How to Treat a Dental Abscess

Are you experiencing tooth or gum pain? Have you noticed redness and swelling in the gum around one of your teeth? If so, you may have a dental abscess.

In this article, find out about the causes and symptoms of dental abscesses and the best way to treat them.

What is a dental abscess?

A dental abscess is an accumulation of pus that forms as a result of a dental or periodontal infection. If bacteria spread and reach the dental pulp, the body can react by developing an abscess.

Abscesses develop around or inside the tooth (periodontal tissue or pulp) and can spread to the surrounding areas, such as the gum and bone. The problem usually causes significant pain that can only be relieved by treatment from an oral and maxillofacial health professional.


The most common causes of tooth abscesses are untreated cavities that reach the nerve (pulp) of the tooth and periodontitis, an infection of the tissues surrounding the tooth. There are a few other potential causes, including:

  • A wound caused by trauma or injury that becomes infected
  • A partially impacted wisdom tooth (gum covering part of the tooth) that becomes infected, which is called operculitis or pericoronitis depending on the diagnostic criteria


Common symptoms of a dental abscess include:

  • Fever, chills, fatigue
  • Halitosis (bad breath)
  • Swollen gums or facial edema
  • Difficulty fully opening the mouth
  • Dysphagia (pain and difficulty swallowing)
  • Localized toothache
  • Sensitivity to hot or cold


If you believe you may have a tooth abscess, it’s very important to make an appointment with a dental health specialist right away. Abscesses can spread elsewhere in the mouth and even move to other areas of the body, so it’s important to act fast.

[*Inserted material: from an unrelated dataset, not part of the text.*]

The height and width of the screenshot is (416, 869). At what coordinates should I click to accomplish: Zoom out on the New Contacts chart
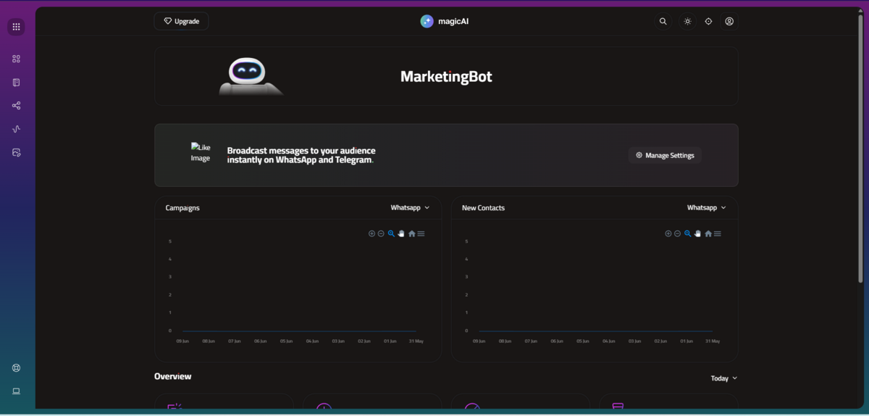678,234
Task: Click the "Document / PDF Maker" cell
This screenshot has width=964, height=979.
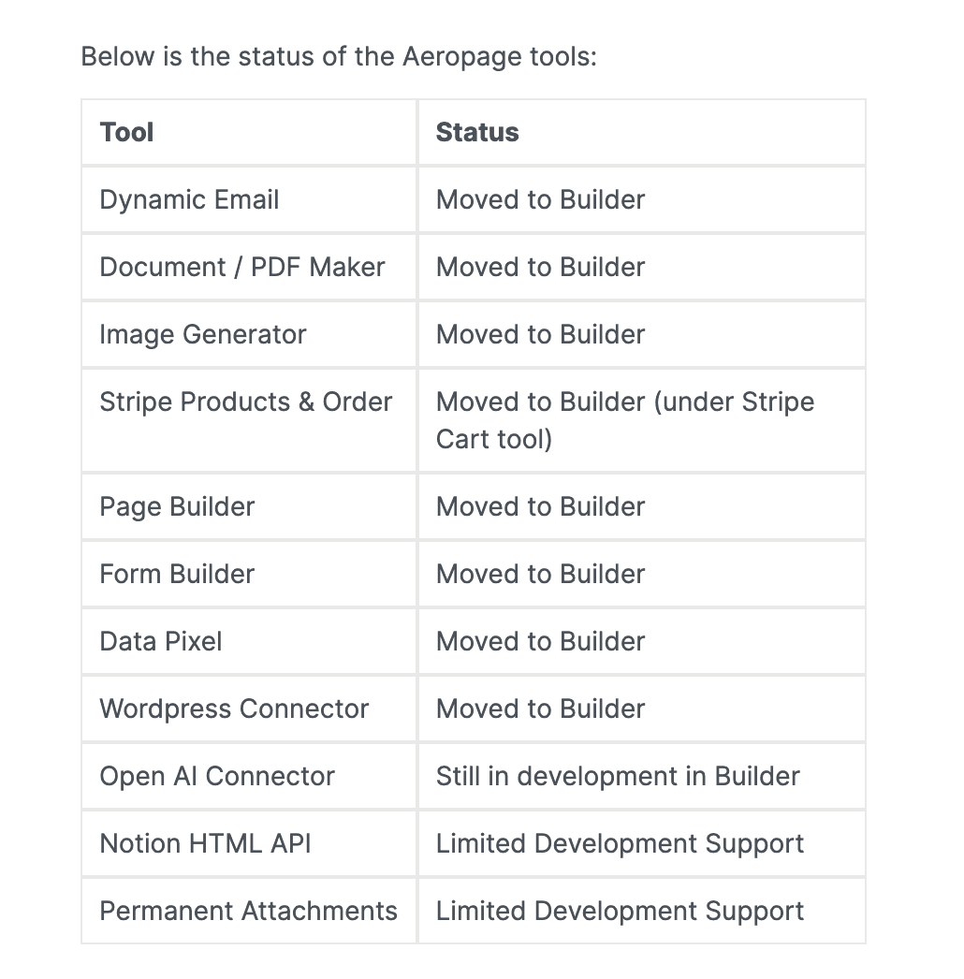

Most of the time, endodontic treatment (root canal) or antibiotics will be sufficient to treat a dental abscess. However, if the infection is advanced, your dentist will refer you to an oral and maxillofacial surgery specialist for drainage. The procedure involves draining the pus and cleaning the wound to eliminate bacteria.

CAUTION: Under no circumstances should you try to drain the abscess yourself. This can do more harm than good, particularly because it increases the likelihood that the infection will spread. Consult a dentist to give yourself the best chance of a quick recovery.

Abscess drainage at Clinique MFML

In short, dental abscess treatments must be done by an oral health specialist.